Hinter der Bilderwand ist der Altarraum, welchen das Volk nie betreten darf. In der Mitte dieses Raumes steht der eigentliche Altar, der heilige Tisch, entweder ein großer hölzerner, auf vier Füßen stehender Tisch oder ein aus Steinen erbautes fischförmiges Viereck, ähnlich der Mensa des lateinischen Altares; er hat kein Retable, sondern steht von allen Seiten frei im Raume. In manchen Kirchen erhebt sich über dem Tische, in Form des Ciboriums über dem Altare vieler Basiliken, ein auf vier Säulchen stehendes, nicht hohes Ciborium. Der Altar ist mit einem Leintuche bedeckt, das auf den vier Seiten bis auf den Boden herabfällt; dieses Leintuch ist mit einem aus S. 312 kostbaren Stoffen gefertigten Überzuge versehen. Die ganze Tischplatte ist noch mit dem Ileton, einem seidenen Wickeltuche bedeckt, in dessen Mitte das Antiminsion eingelegt wird. Das Antiminsion ist ein seidenes Tuch mit eingelegten Heiligen-Reliquien, wird ausschließlich vom Bischofe geweiht, ohne dasselbe darf auf keinem Altare das hl. Opfer dargebracht werden, so wenig wie in der lateinischen Kirche auf einem nicht konsekrierten Altare ohne altare portabile. Auf dem hl. Tische befinden sich das Evangelienbuch, ein liegendes Kreuz ohne Christuskörper, das Kästchen mit den hl. Ölen, ein goldenes Gefäß mit den hl. Sakramenten für die Kranken. Dieses hängt aber auch öfters in einer goldenen oder silbernen Taube vom Ciboriumsaltärchen herab oder befindet sich auf der Rückseite des Altares.
Links vom hl. Tische, in der Nähe der nördlichen Wand, steht ein etwas kleinerer, ebenfalls mit Tüchern bedeckter Tisch, der Prothesis oder Rüsttisch heißt. Auf ihm werden bei Beginn der Liturgie die fünf Opferbrote, der hl. Diskus, der Kelch, der Löffel und die hl. Lanze aufbewahrt und in der Fastenzeit die vorher konsekrierten Opfergaben. Die Vorbereitung zum hl.

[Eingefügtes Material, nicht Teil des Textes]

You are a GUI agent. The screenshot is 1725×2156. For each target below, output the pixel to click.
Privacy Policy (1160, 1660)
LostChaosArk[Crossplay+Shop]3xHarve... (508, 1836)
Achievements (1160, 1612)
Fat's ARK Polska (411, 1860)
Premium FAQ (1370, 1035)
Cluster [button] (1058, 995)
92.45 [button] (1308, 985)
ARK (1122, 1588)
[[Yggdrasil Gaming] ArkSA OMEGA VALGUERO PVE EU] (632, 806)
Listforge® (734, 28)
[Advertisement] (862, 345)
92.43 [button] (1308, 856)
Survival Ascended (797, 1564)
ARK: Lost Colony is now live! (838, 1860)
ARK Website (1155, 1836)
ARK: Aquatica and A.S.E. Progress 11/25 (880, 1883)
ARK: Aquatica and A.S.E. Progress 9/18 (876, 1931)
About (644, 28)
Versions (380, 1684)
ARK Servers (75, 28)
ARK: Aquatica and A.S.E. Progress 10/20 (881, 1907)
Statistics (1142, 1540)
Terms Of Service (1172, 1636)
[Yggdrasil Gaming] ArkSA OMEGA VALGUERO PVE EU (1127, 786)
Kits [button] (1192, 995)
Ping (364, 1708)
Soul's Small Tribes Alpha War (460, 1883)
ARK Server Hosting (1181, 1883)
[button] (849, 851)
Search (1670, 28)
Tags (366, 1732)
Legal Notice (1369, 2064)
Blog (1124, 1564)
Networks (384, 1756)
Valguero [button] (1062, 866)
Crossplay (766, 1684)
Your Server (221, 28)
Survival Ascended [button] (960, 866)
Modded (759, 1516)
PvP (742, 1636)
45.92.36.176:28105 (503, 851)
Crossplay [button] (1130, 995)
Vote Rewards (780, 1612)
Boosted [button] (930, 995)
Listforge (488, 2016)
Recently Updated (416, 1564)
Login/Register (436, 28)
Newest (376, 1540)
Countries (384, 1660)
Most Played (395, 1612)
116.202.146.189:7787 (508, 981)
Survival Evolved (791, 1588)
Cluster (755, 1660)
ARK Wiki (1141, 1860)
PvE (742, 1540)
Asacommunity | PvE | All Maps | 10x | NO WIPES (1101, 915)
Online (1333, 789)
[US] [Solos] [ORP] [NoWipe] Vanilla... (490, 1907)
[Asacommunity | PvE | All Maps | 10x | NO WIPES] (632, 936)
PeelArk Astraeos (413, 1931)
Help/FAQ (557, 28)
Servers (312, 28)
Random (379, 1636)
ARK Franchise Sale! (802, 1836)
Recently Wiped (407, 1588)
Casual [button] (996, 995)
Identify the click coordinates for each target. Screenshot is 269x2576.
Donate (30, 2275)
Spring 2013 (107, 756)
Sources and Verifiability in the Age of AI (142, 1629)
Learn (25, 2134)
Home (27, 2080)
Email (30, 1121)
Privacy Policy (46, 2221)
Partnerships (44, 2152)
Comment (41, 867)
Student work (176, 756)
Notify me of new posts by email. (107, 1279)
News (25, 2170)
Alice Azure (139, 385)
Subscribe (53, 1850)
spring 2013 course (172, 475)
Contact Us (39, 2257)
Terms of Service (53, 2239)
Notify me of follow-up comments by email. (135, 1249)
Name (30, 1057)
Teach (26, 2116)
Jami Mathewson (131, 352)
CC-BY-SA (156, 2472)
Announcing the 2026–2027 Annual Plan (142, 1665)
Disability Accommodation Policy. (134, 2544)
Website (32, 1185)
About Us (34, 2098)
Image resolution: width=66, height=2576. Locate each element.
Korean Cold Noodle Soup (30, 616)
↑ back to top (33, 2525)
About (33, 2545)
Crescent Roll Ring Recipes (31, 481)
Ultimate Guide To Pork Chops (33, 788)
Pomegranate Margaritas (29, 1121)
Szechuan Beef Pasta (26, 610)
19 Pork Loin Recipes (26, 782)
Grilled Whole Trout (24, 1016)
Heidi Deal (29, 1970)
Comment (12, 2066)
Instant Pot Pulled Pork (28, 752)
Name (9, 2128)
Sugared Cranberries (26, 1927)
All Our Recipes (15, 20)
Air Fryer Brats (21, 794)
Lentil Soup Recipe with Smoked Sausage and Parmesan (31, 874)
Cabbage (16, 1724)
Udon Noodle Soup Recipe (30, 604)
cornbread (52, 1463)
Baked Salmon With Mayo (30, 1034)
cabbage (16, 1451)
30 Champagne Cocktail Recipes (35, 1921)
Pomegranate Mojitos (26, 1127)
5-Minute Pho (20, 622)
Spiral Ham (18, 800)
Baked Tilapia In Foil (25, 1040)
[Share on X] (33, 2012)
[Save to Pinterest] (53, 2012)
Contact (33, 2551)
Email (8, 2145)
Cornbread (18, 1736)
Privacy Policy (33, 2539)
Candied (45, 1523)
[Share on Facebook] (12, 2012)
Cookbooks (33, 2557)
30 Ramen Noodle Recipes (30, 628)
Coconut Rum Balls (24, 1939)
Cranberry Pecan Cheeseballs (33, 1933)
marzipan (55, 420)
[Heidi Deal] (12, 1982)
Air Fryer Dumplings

Opfer, die Proskomidie oder Prothesis, erfolgt ebenfalls auf diesem Altare, von dem der Raum selbst den Namen Prothesis hat. In der Prothesis befindet sich auch ein Wasserbecken für Händewaschungen. Rechts vom hl. Tische, also auf der Südseite des Altarraumes, ist das Diakonikon, welches unserer Sakristei entspricht, aber ebensowenig wie der Rüsttisch durch eine Wand vom Altarraume getrennt ist. Das Diakonikon dient zum Aufbewahren der heiligen Gefäße, der Priestergewänder und anderer zum Gottesdienste erforderlichen Gegenstände.
Hinter dem Altare, an der Ostwand des Altarraumes, befinden sich im Halbkreise die liturgischen Sitze, von denen der mittlere ausschließlich für den Bischof bestimmt ist. Der Priester sitzt während der Lektion auf einem Nebensitze. Über diesen Sitzen sind die Bilder Christi und seiner Apostel gemalt.